Ранее в Харькове с Виктором в младших классах было иначе, коль скоро их первенец был он хорош собой, то мама всегда проявляла к нему благосклонность; других своих детей она куда менее жаловала; маленькая Оля, правда, ещё приобретала некоторый вес, как любимица отца; но я был в глазах матери и отца совершенным ничто; меня не спрашивали и с моими желаниями не считались – я был всего-навсего сын – и только. Зато бездетные знакомые нашей семьи относились ко мне, маленькому, с любовью; чета очень состоятельных 50-летних медработников, главврач больницы Муравчик и его жена, гинеколог, Лещинская, говорили моим родителям: «Зачем вам третий, у вас есть Виктор и Оля, а Толю отдайте нам»; мы жили с ними в одном доме, они всегда угощали меня вкусными конфетами; мама засмеялась шутке, няня Тихоновна быстро ушла в кухню, а я просто перепугался; мама спросила: «Хочешь жить у них?», и, несмотря на то, что они мне нравились и часто кормили меня вкусными конфетами, я в ответ замотал головой; это повторялось довольно часто, но у меня не было чувства, что Виктор и Оля любимые, а я не любимый; Виктор на правах старшего пользовался, разумеется, большими преимуществами по сравнению со мной; он вёл себя вольно, не признавал над собой никакого начала, ему всё разрешалось.

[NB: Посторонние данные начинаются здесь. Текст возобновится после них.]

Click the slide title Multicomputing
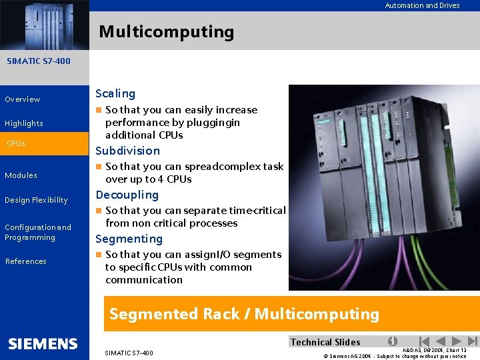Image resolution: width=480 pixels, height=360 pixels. [167, 32]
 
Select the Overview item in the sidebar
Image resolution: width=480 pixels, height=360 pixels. [23, 99]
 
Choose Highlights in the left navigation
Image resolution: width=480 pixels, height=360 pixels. [24, 123]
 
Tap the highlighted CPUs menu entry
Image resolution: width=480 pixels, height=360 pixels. [16, 143]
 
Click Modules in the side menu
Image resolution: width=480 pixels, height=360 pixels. [21, 175]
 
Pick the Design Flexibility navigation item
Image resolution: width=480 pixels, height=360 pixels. [36, 200]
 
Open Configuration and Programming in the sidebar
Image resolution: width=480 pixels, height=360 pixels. [37, 232]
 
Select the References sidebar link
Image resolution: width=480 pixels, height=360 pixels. [26, 261]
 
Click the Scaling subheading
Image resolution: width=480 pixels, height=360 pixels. [115, 93]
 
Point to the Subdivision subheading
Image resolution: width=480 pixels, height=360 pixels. [128, 151]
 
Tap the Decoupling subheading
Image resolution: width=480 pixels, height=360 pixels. [127, 195]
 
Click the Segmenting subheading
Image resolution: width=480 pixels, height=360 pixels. [129, 239]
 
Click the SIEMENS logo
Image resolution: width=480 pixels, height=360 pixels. [43, 344]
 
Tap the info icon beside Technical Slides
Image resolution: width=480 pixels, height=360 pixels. [393, 341]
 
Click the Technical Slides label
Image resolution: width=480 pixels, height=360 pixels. [325, 342]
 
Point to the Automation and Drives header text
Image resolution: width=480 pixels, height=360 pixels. [422, 5]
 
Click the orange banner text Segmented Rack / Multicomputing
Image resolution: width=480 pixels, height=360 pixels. [244, 314]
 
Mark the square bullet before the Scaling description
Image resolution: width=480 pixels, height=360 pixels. [99, 110]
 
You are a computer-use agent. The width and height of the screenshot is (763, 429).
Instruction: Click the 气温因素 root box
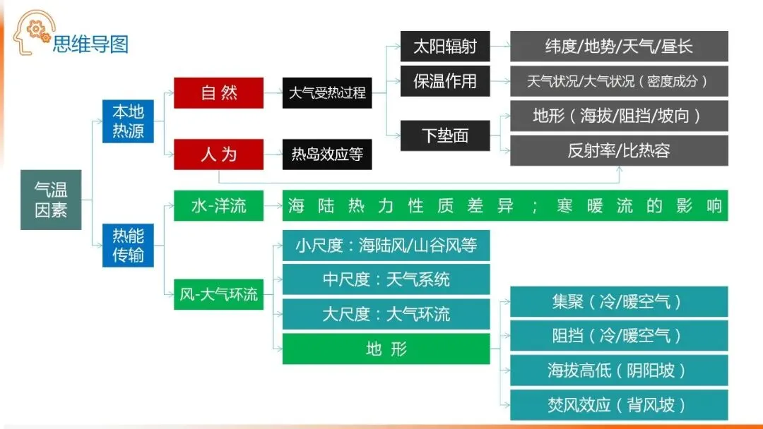(51, 200)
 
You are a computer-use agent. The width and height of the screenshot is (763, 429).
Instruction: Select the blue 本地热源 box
(128, 121)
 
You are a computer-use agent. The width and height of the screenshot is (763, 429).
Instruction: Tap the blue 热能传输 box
(128, 246)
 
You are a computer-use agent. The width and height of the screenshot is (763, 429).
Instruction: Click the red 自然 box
(218, 93)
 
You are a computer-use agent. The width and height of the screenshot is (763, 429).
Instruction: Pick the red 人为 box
(218, 155)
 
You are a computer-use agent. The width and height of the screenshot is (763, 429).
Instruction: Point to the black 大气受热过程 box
(327, 93)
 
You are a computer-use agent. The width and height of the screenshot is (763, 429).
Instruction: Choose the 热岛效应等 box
(327, 155)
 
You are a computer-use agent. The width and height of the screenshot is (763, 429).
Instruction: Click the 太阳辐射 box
(445, 46)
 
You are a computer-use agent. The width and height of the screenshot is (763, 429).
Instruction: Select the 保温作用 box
(445, 81)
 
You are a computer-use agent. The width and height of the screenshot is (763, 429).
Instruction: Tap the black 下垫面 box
(445, 135)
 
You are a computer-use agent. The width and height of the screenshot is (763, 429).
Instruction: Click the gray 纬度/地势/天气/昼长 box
(619, 46)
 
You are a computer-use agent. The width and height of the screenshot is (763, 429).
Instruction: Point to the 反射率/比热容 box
(619, 150)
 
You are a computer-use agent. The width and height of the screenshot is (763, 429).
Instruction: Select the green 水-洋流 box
(218, 205)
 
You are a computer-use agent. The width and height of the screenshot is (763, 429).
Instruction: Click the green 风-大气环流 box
(218, 294)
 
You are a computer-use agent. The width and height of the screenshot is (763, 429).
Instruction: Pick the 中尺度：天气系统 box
(386, 279)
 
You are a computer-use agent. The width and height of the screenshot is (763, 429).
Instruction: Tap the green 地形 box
(386, 349)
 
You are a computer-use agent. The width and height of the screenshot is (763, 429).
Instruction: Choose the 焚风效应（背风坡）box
(619, 405)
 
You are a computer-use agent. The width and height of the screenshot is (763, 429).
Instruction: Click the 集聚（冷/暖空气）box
(619, 302)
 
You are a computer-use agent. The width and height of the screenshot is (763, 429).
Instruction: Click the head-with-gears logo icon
(33, 32)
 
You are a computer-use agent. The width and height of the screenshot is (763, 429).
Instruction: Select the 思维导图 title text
(90, 44)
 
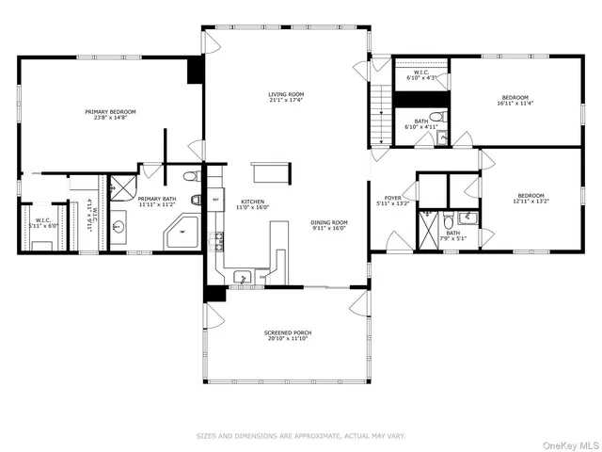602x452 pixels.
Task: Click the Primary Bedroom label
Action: click(110, 112)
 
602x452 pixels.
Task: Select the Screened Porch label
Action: click(287, 332)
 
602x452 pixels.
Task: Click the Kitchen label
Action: click(250, 201)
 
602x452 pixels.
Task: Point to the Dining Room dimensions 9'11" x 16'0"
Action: click(329, 228)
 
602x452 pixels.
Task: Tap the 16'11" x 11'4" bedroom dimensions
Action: click(515, 104)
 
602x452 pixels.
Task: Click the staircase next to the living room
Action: click(379, 114)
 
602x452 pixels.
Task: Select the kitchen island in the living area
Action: click(268, 172)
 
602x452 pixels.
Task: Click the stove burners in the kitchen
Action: click(220, 241)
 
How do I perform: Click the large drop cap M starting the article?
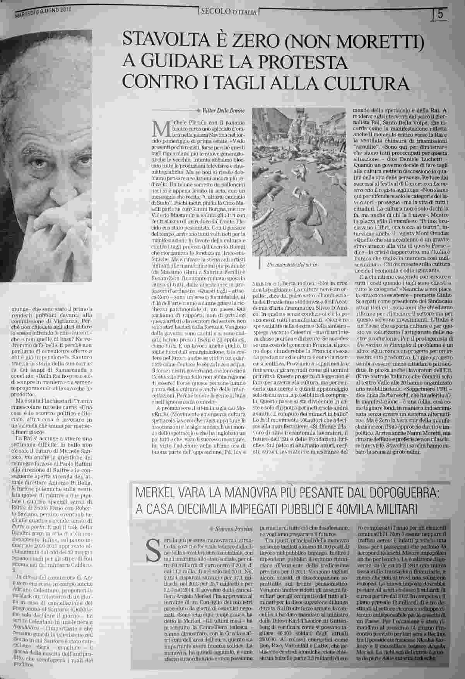pyautogui.click(x=159, y=130)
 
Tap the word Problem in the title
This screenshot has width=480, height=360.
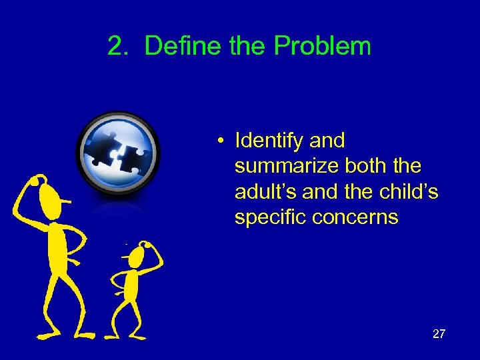click(322, 46)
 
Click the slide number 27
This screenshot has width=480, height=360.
click(438, 334)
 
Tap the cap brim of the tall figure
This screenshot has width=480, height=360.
click(65, 200)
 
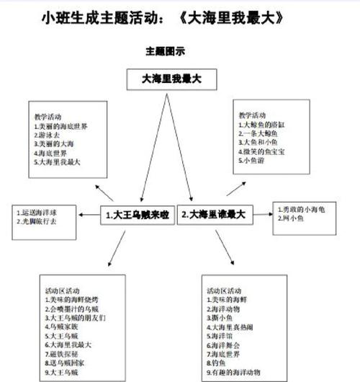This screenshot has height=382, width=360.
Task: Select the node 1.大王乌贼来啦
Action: click(136, 214)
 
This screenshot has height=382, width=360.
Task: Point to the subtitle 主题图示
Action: click(166, 52)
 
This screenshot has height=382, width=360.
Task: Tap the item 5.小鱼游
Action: click(252, 161)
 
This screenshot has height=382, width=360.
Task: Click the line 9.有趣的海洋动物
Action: click(242, 373)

Красавица тётя Поля, молодая жена Сивака Бориса Гордеевича, с любовью относилась ко мне, также уговаривала маму отдать им меня; эти разговоры я воспринимал с испугом, ведь я очень любил своих родных, хотя с самого рождения мама отнюдь не душила меня поцелуями; и она хорошо делала, ведь если бы она любила меня, как своего обожаемого Витюшу, я, вероятно, стал бы таким же, как он, и в этом смысле она была для меня хорошей матерью.